# TASK ITEM
Starting at the first line of the entries below, output every line exactly, up to and including the line with "Viewport: 1702px width, 1058px height.".

Data excerpts:
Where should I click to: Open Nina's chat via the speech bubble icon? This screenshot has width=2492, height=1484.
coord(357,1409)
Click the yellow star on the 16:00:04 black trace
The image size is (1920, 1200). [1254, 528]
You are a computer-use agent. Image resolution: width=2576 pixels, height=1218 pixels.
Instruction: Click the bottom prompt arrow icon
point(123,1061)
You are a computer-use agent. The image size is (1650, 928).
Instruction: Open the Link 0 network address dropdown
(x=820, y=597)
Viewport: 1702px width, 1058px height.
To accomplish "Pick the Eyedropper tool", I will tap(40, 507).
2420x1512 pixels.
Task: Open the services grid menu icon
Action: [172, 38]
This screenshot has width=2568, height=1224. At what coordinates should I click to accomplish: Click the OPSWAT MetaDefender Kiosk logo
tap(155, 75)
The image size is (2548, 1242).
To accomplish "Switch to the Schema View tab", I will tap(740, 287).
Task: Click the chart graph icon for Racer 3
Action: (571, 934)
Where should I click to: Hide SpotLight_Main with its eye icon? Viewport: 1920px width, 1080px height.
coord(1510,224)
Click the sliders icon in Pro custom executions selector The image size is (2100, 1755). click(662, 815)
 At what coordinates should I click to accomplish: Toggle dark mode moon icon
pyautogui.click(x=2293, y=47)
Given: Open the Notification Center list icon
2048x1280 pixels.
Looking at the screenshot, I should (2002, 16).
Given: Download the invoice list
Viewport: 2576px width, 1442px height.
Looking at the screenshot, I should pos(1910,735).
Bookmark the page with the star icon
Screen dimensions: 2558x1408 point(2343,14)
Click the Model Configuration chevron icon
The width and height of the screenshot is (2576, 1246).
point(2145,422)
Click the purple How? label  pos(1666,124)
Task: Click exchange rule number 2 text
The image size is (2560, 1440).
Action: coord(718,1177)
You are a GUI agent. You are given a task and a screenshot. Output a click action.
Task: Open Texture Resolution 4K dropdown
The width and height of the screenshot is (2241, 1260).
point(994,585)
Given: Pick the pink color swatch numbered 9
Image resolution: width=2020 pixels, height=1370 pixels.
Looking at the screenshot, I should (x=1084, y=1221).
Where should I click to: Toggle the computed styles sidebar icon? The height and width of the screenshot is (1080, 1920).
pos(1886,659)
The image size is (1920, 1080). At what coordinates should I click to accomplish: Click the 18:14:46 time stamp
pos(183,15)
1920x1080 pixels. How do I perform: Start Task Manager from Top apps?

# TASK OUTPUT
Where should I click to: Open Nina's chat via the speech bubble icon? This screenshot has width=2492, height=1484.
coord(357,1409)
Click the yellow star on the 16:00:04 black trace
The image size is (1920, 1200). [1254, 528]
You are a computer-use agent. Image resolution: width=2576 pixels, height=1218 pixels.
Instruction: Click the bottom prompt arrow icon
point(123,1061)
You are a computer-use agent. The image size is (1650, 928).
Instruction: Open the Link 0 network address dropdown
(x=820, y=597)
Viewport: 1702px width, 1058px height.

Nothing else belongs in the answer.